If you missed Part 1, click here.
If you missed Part 2, click here.
D’angelo shook his head, took two quick steps, then checked over his shoulder – John hadn’t moved. D’angelo broke into a sprint away.
He charged two blocks, stopped for no one, then rushed up the stoop and into his apartment. D’angelo leaned back against his front door to smack it shut, then sucked in oxygen as fast as possible. Humidity was bad in California – enough to leave him drenched in sweat from the hasty dash.
D’angelo stared at the cheap wood flooring in his studio apartment for a while. He rubbed his bald head, then rocked it back and gazed up at his ceiling fan.
“God-damn!” he said to himself, then laughed.
A casual Tuesday at the bar had turned into a nightmare – first the vixen who’d taken his digits and booked it, then the nutcase who could’ve found patterns in pigeons.
D’angelo strolled over to his home computer. The next five minutes he spent listening to it hum as it booted up. Once he had it up and running, D’angelo went to work – time to find out who this Sunset chick was.
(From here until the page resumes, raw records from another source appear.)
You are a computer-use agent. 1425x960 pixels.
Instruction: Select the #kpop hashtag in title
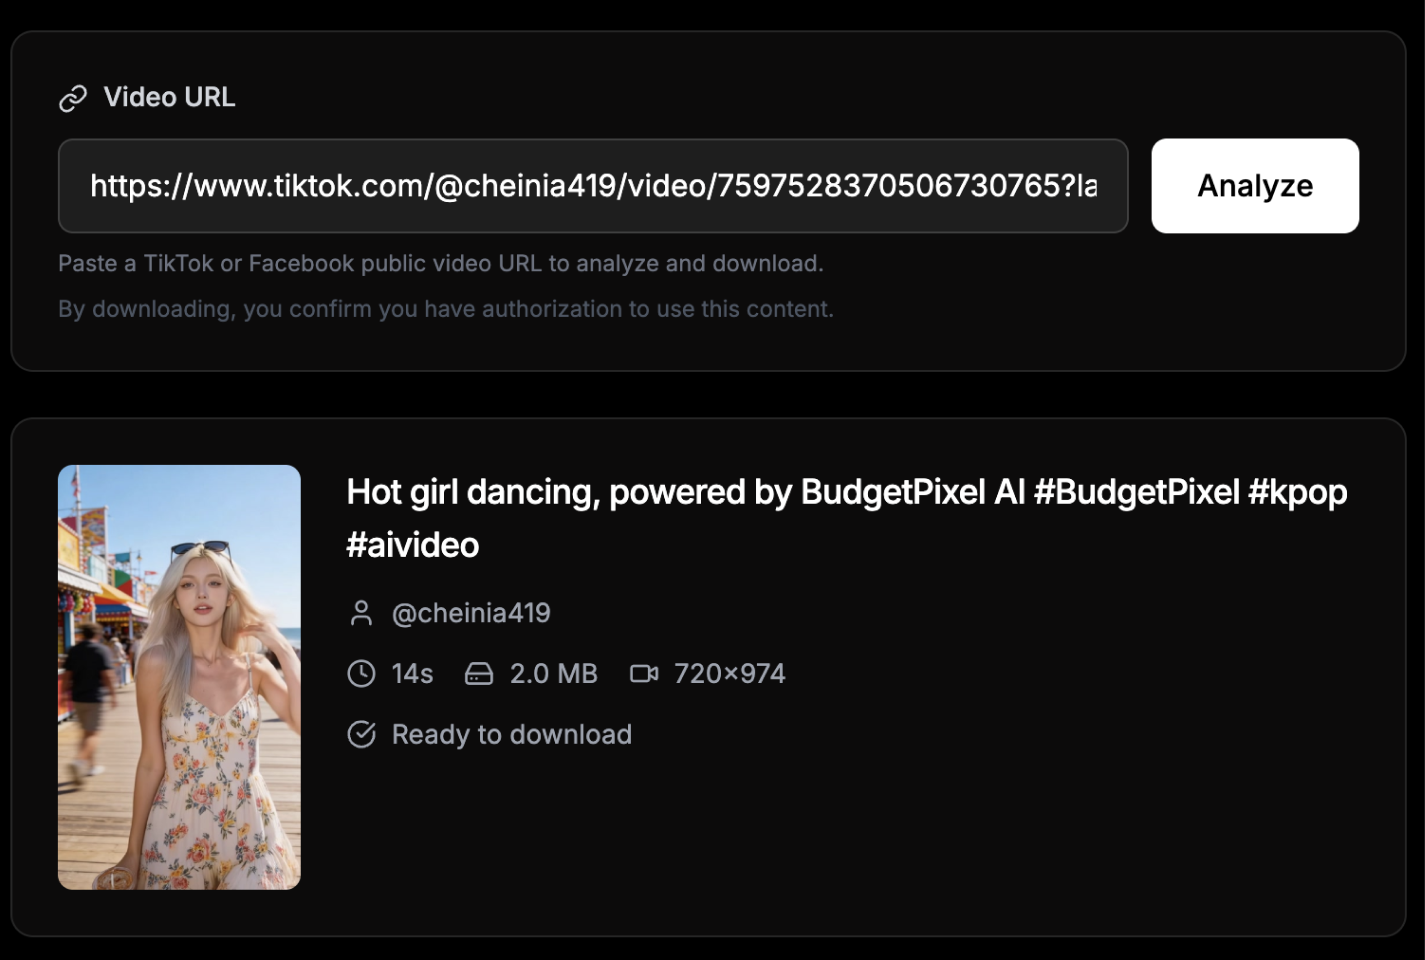(1297, 492)
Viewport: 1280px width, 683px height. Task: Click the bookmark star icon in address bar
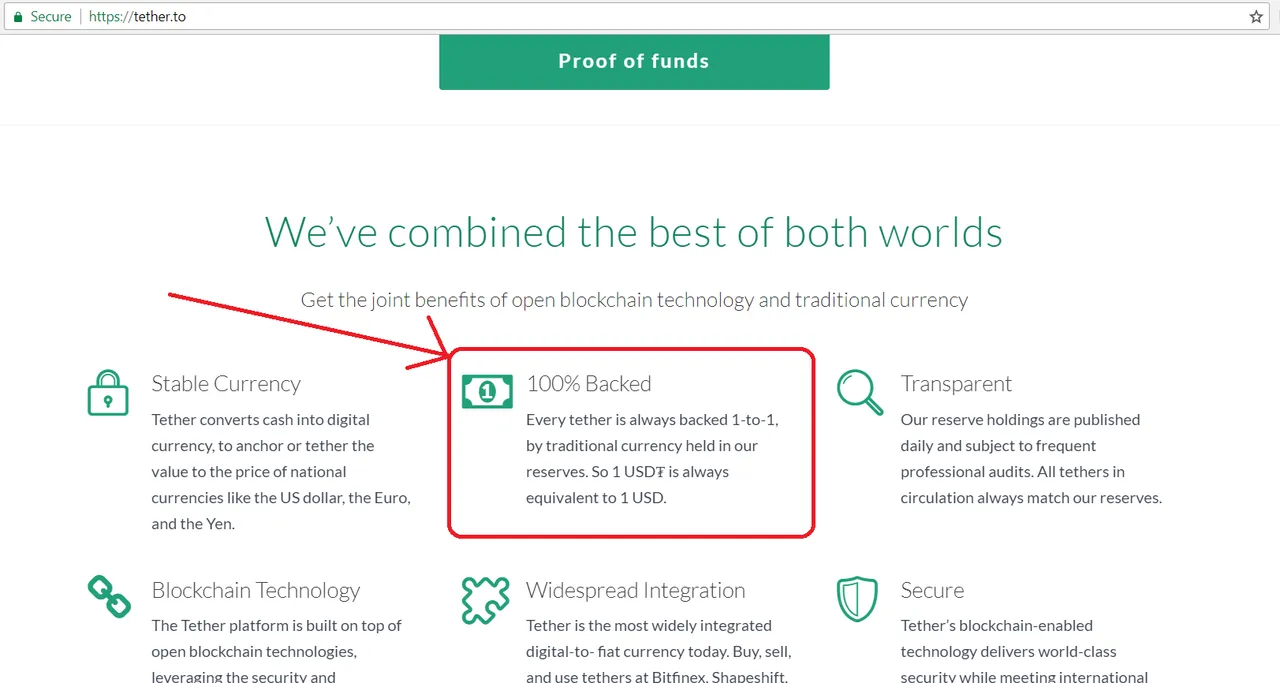(x=1256, y=17)
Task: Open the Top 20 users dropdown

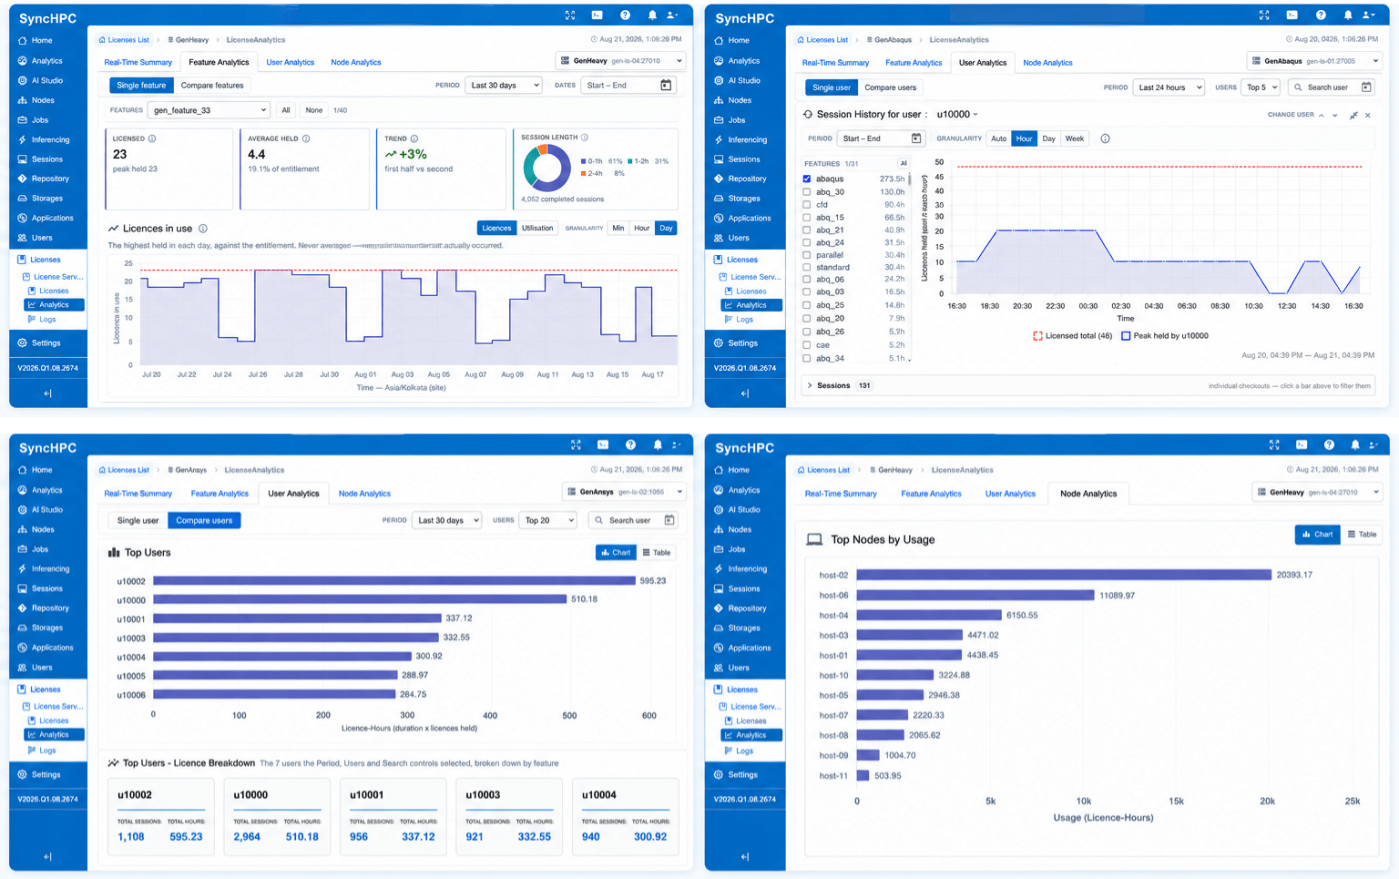Action: [x=548, y=520]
Couldn’t be that hard, a name like that is one in a million – a rare type that no man forgets. D’angelo browsed facebook, instagram, twitter – nothing.
D’angelo scoffed.
“Where you at, girl.”
He tried ‘Sun Set’. Still Nothing.
D’angelo went to the fridge, popped open a Michelob Ultra, then returned to his seat. Rolled up the blinds, raised the window, and kicked his feet up. D’angelo watched the orange sun finish disappearing behind the city skyline. He let out a sigh, drained half his beer with a few gulps, then burped.
“We both know you ain’t in livin’ in no damn cave…”
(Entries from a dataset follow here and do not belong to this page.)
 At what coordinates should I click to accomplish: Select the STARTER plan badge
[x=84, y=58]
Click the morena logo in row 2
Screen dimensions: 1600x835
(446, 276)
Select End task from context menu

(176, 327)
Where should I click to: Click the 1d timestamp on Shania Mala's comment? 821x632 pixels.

He shut his eyes and took another sip. He froze in position, shot his eyelids apart, then pounced over to his keyboard.
Sunset Coors Light
He entered the terms into the search engine, then scrolled down like mad to see if he could find anything. The first couple pages were no help, but the third included a link to an article – and a picture of her beside it.
“Damnnn!” said D’angelo.
Sunset was a Coors Light girl – meaning she went to popular sports venues wearing a skimpy two-piece outfit and cheered behind her Coors Light booth. The girl got paid to show up and look good.
The article included a caption with her name at the bottom –
Sunsett Martinez
D’angelo scratched his bald head, wondering if the poor girl had any idea her name was spelled wrong.
He stuck ‘Sunsett’ into his web browser, and an extensive list of profiles lit up his screen. He clicked on her facebook, then bobbed his head back and covered his mouth.
“What the fu…” He muttered.
Tons of half-nude picks – bra and panties, bikinis, and short purple dresses. D’angelo couldn’t look away – but her body had nothing to do with it.
Every shot showed her with a different weapon – steak knife, butcher knife, swiss knife – the girl loved blades.
“I don’t fuck wichu,” D’angelo whispered.
He noticed one of his facebook friends, someone he didn’t know in real life, named Aaron, had posted up and down on her wall. Dude was obsessed – he’d commented and liked every single thing she’d slapped up there. Girl could’ve dressed a corpse like Hitler and he would clicked ‘like’.
D’angelo twisted his lips, then hovered his fingers over the keyboard. He grabbed the mouse instead and clicked on Aaron’s profile.
Pictures of him out drinking with the guys.
“Okay,” said D’angelo. “Okay.”
He fired a direct message off to Aaron.
“You know Sunset?”
Aaron responded before he could blink.
“Yea, of course!”
“She cool?” wrote D’angelo.
“Huh?”
“Don’t know how to say this bro… but is she C-R-A-Z-Y???”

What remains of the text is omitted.